-- TASK DATA follows --

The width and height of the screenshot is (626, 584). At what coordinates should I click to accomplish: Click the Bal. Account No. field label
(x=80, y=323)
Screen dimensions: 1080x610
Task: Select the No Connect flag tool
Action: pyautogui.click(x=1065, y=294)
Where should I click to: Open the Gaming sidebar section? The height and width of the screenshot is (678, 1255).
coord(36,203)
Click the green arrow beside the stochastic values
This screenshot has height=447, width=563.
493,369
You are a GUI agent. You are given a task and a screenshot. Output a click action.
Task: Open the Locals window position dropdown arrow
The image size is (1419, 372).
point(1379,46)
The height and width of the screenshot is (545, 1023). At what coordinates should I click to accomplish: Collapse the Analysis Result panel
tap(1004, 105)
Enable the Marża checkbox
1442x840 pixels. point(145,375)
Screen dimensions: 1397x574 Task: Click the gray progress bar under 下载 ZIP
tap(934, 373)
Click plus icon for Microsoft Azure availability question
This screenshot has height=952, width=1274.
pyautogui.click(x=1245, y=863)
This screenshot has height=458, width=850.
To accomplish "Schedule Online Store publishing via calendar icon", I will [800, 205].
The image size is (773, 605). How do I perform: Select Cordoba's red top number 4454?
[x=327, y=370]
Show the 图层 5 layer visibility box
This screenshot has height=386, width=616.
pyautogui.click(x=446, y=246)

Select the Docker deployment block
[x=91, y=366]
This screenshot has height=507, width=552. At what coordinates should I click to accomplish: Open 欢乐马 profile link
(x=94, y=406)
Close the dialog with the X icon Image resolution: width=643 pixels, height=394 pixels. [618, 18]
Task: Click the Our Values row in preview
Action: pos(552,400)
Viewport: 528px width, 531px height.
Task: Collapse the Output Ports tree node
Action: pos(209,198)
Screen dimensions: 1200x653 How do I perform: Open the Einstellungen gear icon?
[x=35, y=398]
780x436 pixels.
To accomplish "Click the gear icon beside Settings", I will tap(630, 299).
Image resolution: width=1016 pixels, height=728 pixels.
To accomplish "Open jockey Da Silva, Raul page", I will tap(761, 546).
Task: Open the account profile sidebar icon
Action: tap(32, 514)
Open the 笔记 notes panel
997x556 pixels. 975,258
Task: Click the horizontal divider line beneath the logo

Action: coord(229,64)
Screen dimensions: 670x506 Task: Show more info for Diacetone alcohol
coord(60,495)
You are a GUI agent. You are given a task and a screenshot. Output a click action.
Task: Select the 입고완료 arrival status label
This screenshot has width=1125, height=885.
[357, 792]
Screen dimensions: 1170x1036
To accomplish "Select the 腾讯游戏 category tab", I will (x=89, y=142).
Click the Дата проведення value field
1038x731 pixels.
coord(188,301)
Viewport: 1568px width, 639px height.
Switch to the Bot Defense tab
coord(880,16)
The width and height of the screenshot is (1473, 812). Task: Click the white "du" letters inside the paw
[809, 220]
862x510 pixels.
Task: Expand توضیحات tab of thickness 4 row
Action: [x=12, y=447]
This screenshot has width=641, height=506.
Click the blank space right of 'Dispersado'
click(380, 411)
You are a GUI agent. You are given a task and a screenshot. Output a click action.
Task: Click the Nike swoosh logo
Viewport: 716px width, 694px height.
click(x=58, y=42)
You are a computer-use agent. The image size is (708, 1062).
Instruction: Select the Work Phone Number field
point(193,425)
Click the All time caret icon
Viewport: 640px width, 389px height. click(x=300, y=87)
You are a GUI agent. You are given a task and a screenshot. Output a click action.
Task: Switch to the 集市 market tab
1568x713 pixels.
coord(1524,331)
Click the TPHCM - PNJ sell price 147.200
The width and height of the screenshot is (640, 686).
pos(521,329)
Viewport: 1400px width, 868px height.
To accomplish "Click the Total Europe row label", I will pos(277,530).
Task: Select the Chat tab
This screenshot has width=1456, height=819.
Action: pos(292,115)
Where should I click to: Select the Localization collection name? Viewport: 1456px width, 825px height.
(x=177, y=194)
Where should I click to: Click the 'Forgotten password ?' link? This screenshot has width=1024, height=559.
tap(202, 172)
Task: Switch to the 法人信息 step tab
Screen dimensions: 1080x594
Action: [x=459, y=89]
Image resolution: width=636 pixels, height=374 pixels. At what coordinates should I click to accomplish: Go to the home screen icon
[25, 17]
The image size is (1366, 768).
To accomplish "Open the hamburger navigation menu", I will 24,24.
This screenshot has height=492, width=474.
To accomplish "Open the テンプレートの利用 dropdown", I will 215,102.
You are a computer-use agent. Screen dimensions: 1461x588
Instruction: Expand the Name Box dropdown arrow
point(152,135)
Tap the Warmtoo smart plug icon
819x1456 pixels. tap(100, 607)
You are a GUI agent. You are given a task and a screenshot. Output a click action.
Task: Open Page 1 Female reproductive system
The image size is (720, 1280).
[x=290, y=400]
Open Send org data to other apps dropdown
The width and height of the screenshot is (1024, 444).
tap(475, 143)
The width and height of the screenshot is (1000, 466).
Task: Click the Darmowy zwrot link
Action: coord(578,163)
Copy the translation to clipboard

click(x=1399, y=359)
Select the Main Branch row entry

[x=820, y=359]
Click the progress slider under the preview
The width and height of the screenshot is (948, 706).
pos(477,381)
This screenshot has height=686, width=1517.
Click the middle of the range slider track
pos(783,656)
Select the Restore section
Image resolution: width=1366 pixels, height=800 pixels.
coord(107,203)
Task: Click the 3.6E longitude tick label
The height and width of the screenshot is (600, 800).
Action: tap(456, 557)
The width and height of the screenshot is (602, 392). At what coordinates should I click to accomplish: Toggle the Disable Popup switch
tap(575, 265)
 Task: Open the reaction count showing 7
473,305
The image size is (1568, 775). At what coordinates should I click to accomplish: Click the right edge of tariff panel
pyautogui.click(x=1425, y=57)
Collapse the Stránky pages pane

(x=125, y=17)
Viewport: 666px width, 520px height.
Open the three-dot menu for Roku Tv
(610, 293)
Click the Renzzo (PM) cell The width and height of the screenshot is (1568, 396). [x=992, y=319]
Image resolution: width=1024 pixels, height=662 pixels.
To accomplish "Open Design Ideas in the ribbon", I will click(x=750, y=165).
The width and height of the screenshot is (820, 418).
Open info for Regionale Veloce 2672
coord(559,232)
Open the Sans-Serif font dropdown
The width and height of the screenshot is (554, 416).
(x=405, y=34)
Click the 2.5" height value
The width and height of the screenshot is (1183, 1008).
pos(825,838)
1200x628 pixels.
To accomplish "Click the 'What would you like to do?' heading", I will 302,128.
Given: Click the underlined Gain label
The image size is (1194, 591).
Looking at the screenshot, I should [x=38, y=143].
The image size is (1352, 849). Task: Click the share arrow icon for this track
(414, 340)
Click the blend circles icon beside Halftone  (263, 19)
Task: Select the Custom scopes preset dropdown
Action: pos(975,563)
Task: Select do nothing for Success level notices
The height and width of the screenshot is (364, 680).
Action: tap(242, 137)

-- TASK DATA concluded --

Within the listing above, each line containing "computer" is counted once; report the total and nothing else.

* ANSWER BOX
2